Joe Biden Accuser Reveals Details of Her New Talk Show (Exclusive)

Lucy? Flores - Getty - H 2019
Ethan Miller/Getty Images

Lucy Flores, the former Nevada state assemblywoman who made headlines with her essay about an "awkward" encounter with the Democratic frontrunner, hopes her new show can help address the shortage of Latinx millennials onscreen.

To residents of Nevada's 28th district, Lucy Flores is their former state assemblywoman. To everyone else, she's the woman who nearly sank Joe Biden's presidential bid before it began. It was Flores, 39, who penned an essay for The Cut, "An Awkward Kiss Changed How I Saw Joe Biden," detailing a 2014 encounter when the then-veep touched her shoulders and kissed the back of her head. Since then, Biden has pledged to respect the new "cultural norms" of personal space, launched his 2020 campaign and soared to a double-digit lead in the polls over his rivals.

Now Flores is readying her own next chapter: a talk show for LATV, a media company targeting Latinx millennials. The format of the show, Jefa Status (Boss Status), will be conventional: Flores interviewing prominent Latinas (season one guests include the singer Paulina Aguirre and activist Jessica Morales Rocketto). But she won't shy away from the issues that inspired her essay.

"My voice is very honest and that's what I'm known for. My career was built on talking about issues that are important to me and my community," says Flores, who adds that her essay was — unsurprisingly — met with warm support in some quarters and vitriolic criticism in others. "It may have started with Joe Biden but that wasn't the primary reason why I spoke out. Because it isn't just about Joe Biden and his behavior. Powerful men need to recognize when there's a power dynamic, because oftentimes the person on the receiving end doesn't feel like they can say anything about their discomfort."

Flores is hoping her new show can help address the shortage of Latinx representation onscreen.
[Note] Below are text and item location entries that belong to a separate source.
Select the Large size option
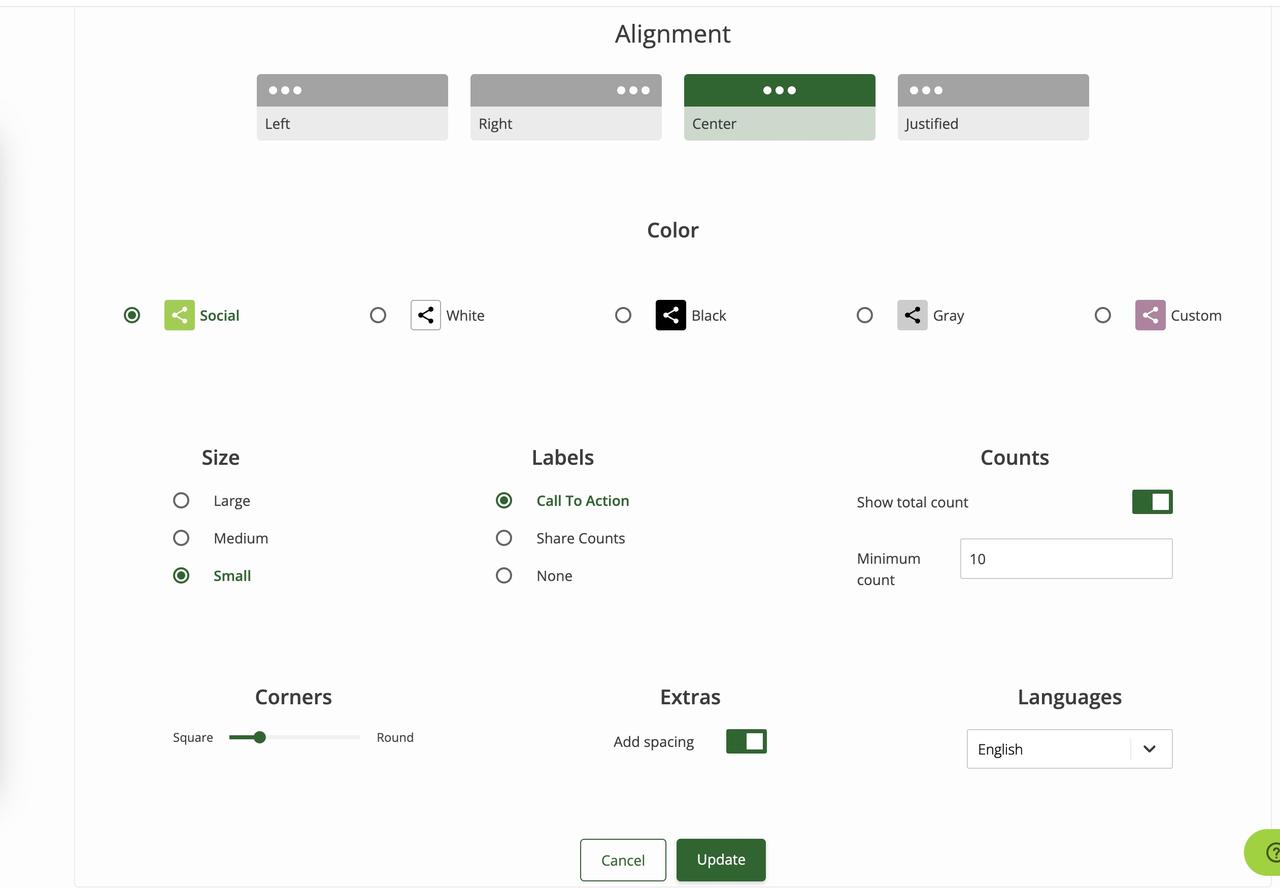Screen dimensions: 1280x889 (x=181, y=500)
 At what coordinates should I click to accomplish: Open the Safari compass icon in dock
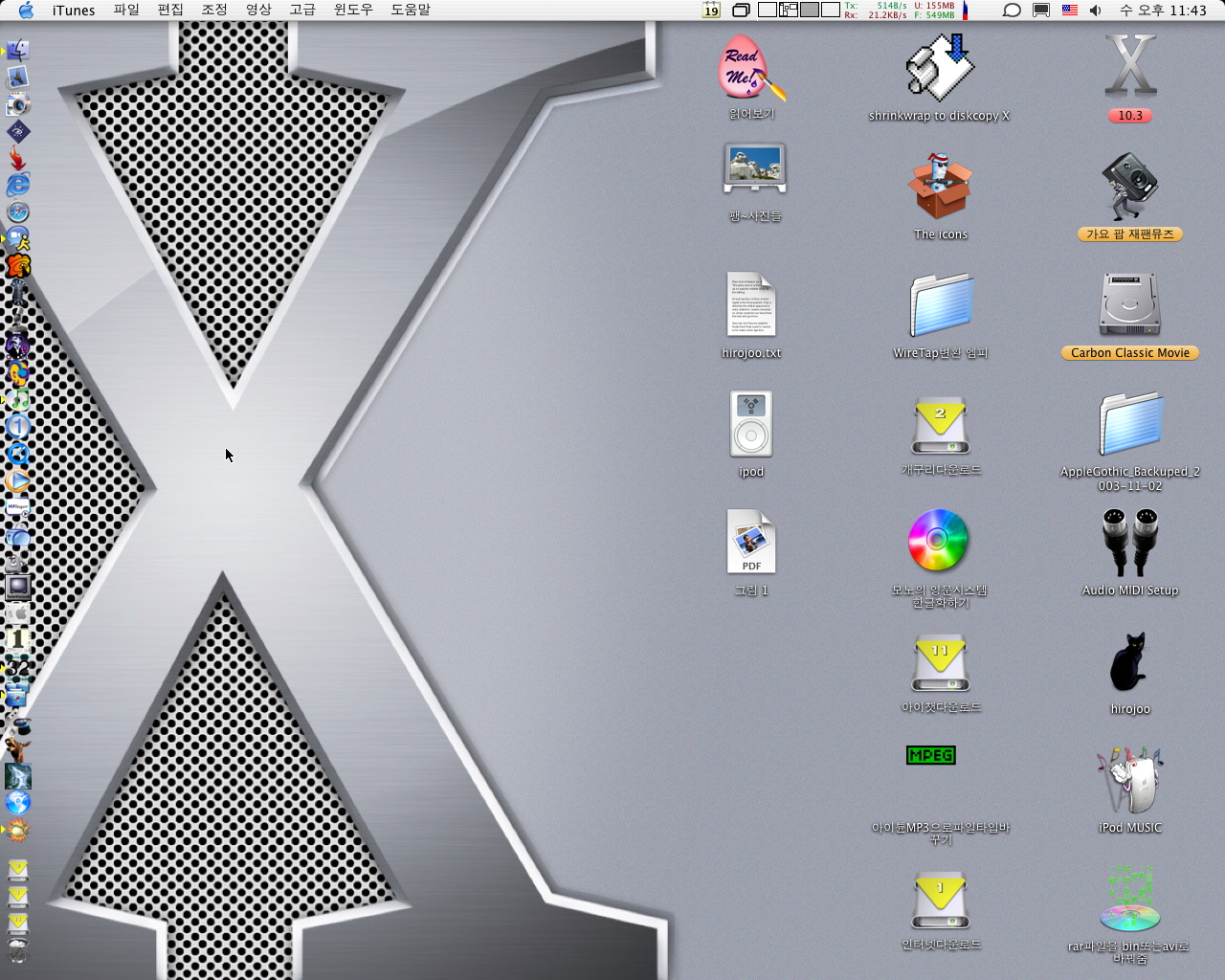(18, 212)
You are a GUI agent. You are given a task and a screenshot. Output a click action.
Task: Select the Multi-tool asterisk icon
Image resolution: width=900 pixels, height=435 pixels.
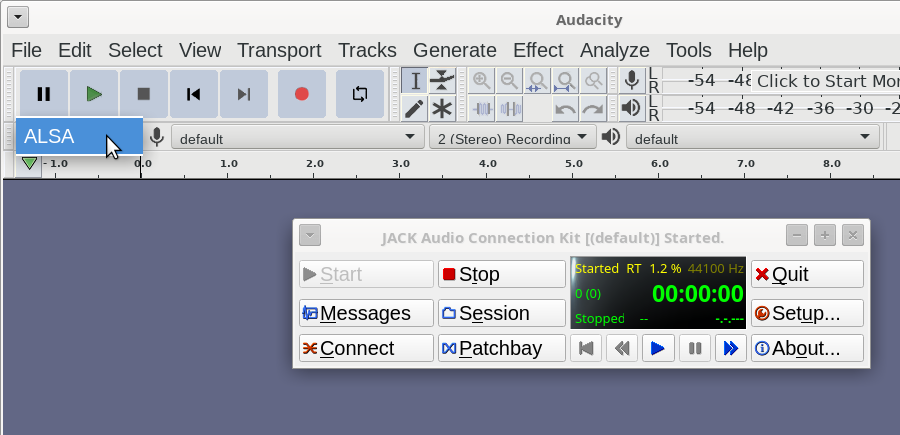(442, 108)
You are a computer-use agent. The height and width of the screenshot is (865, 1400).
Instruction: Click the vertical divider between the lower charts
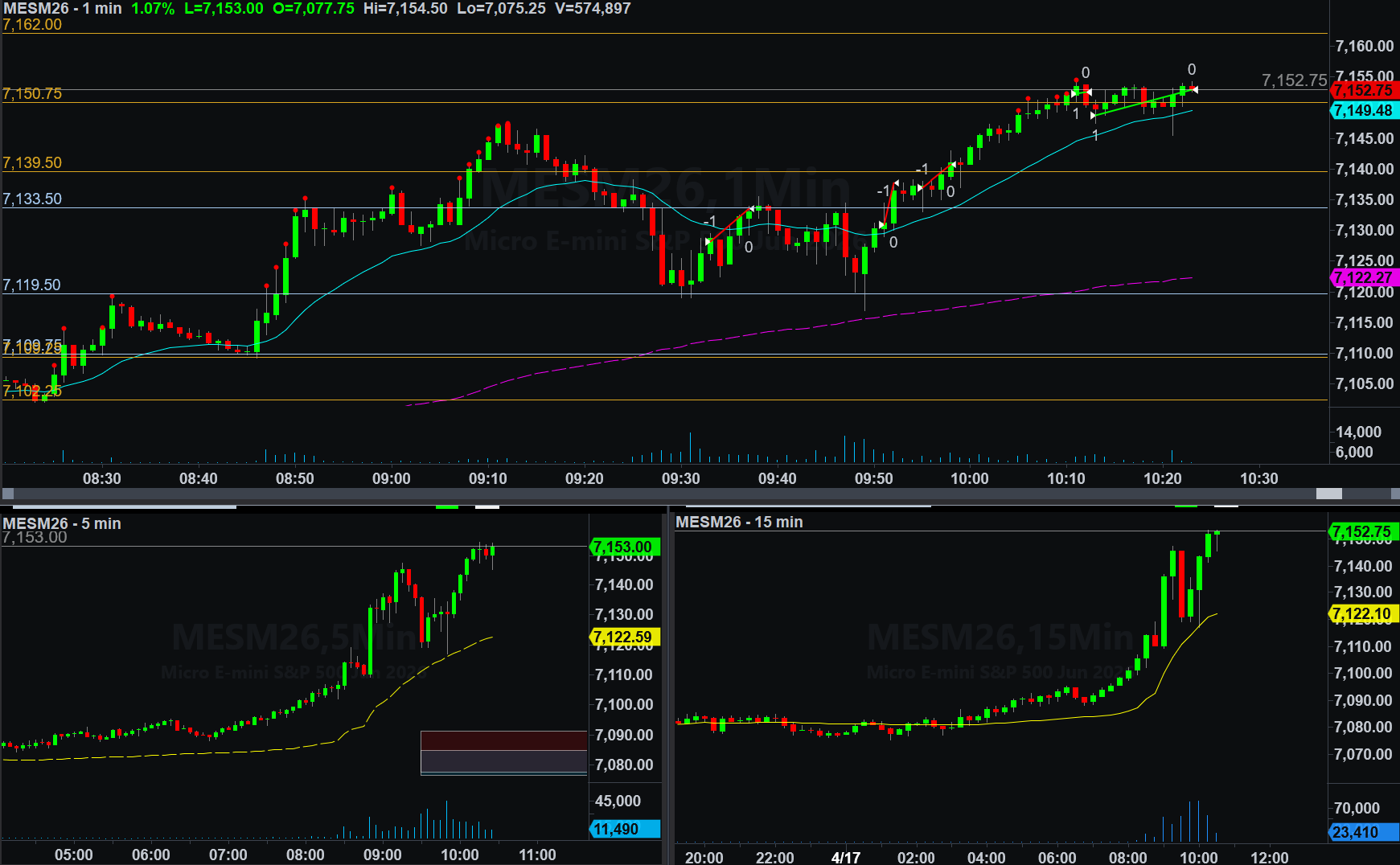[x=668, y=683]
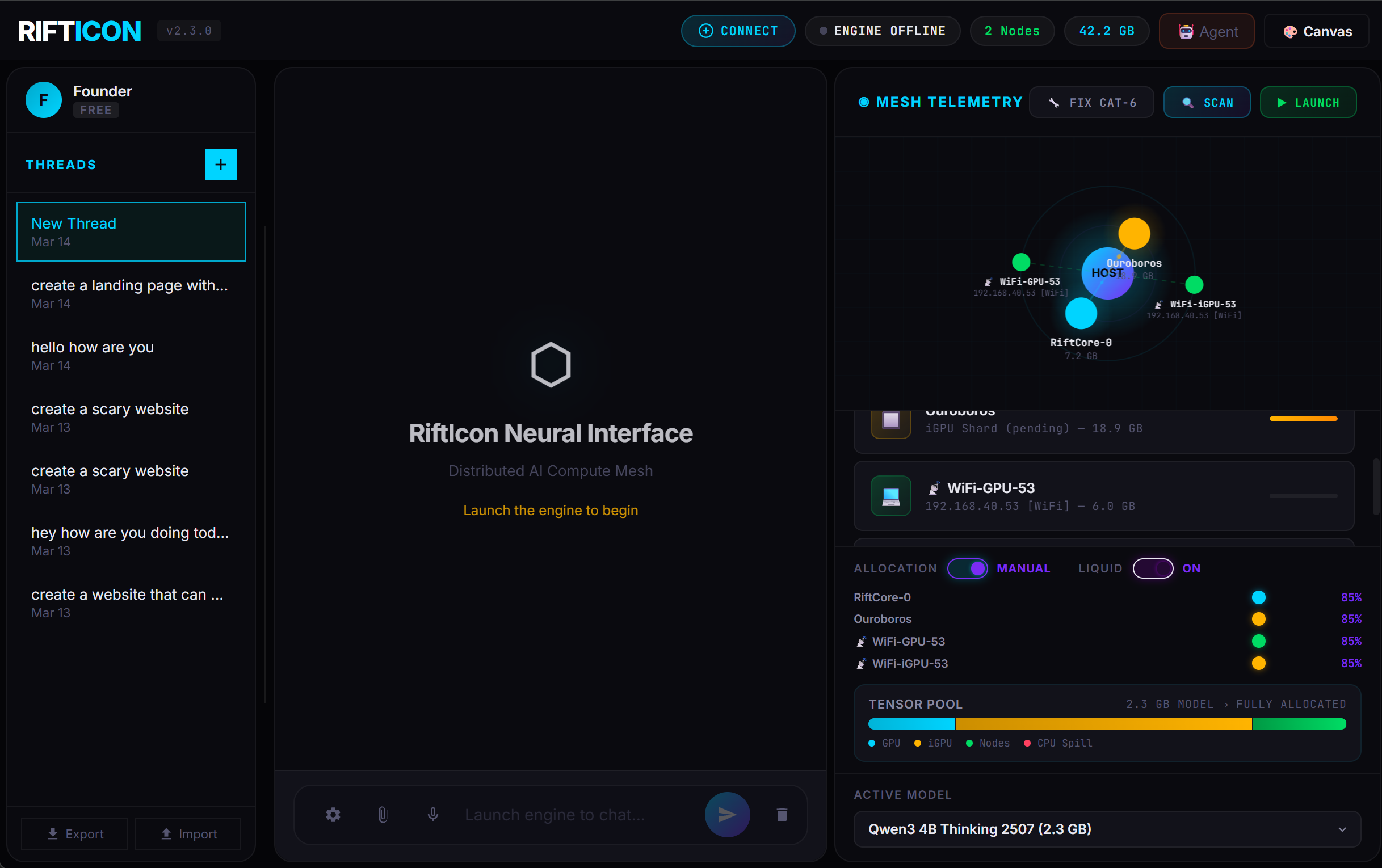Open the Active Model dropdown

tap(1107, 829)
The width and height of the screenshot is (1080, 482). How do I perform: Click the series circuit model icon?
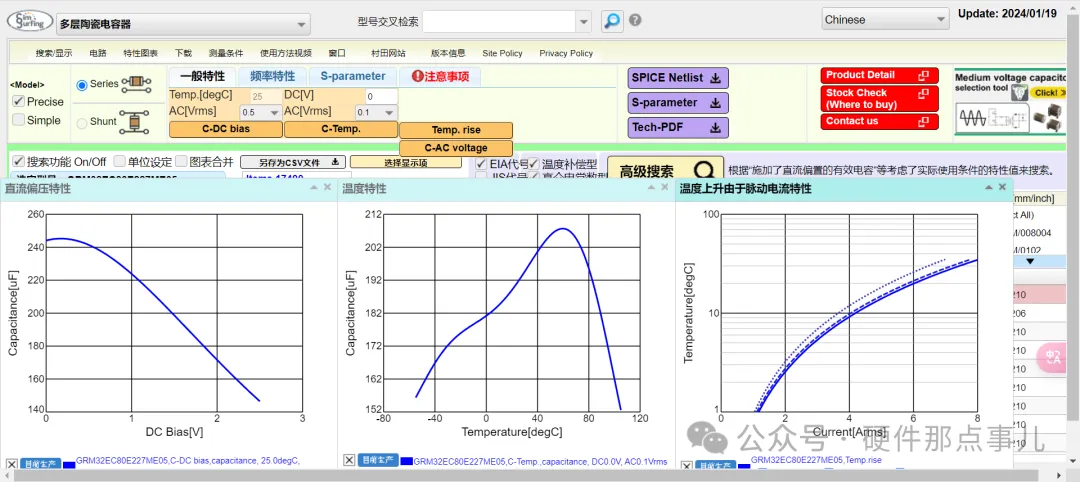[x=136, y=84]
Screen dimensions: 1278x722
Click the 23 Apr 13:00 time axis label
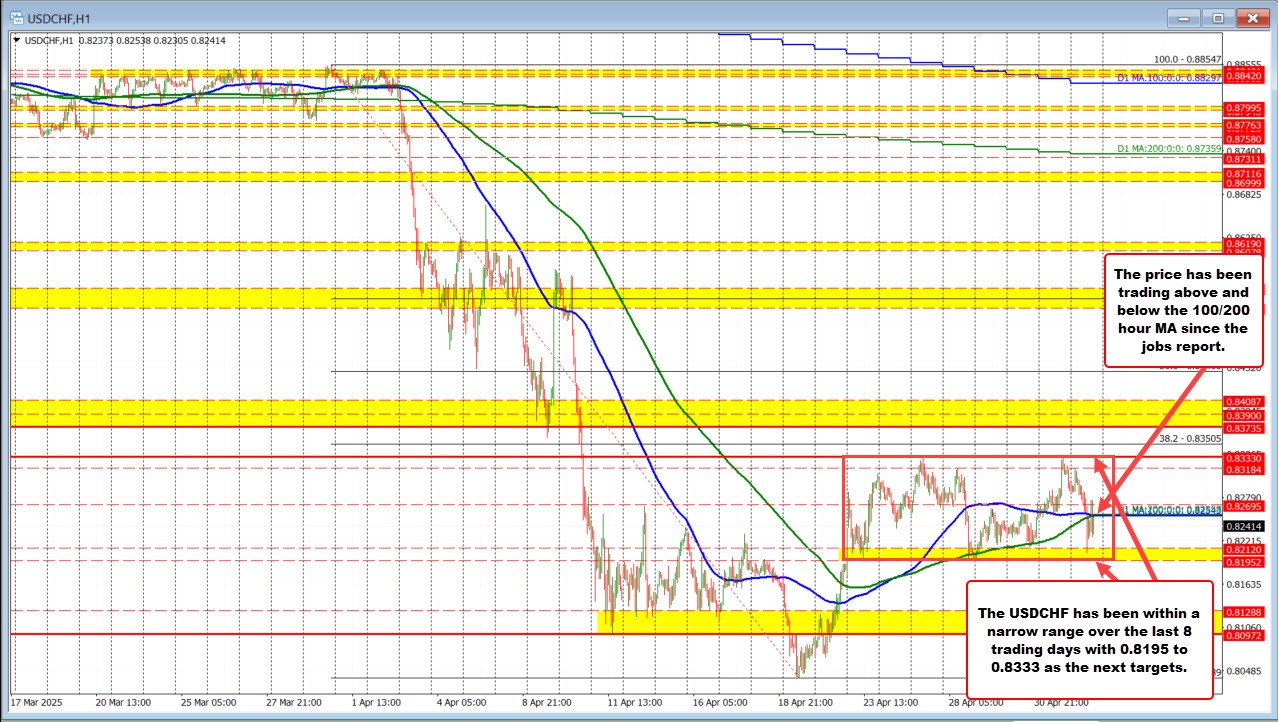point(892,702)
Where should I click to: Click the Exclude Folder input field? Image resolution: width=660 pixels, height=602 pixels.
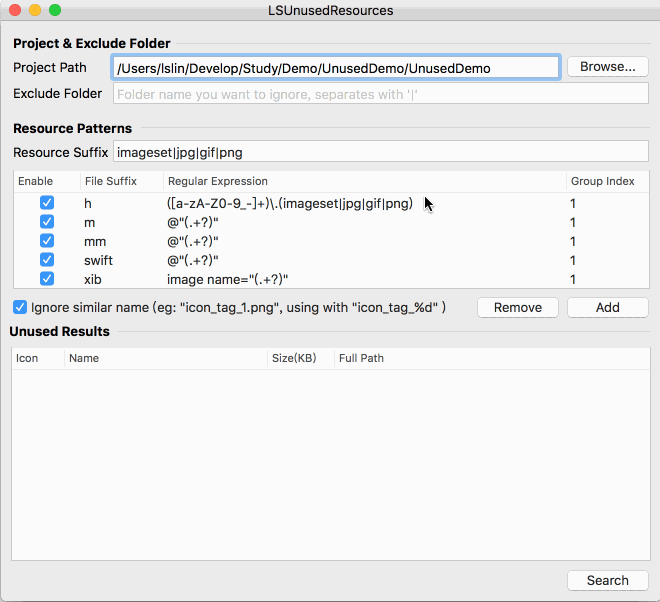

Latinx characters made up only 5.2 percent of speaking film roles in 2017 despite making up nearly 18 percent of the population, according to a February diversity report from UCLA. "The black and Asian communities are making great inroads and have representation in those decision-making roles," says Flores. "People like Ava DuVernay are creating opportunities for other black artists across the entire industry. We don't have that quite yet. Our leaders haven't seen that level of access — and that's part of the problem."

As for the Democratic primary race, Flores is coy about which candidate she supports. She admires Massachusetts Sen. Elizabeth Warren and says no one should read too much into Biden's current lead. "If there is one thing we have learned," she says, "polls are increasingly unrealistic and unreliable."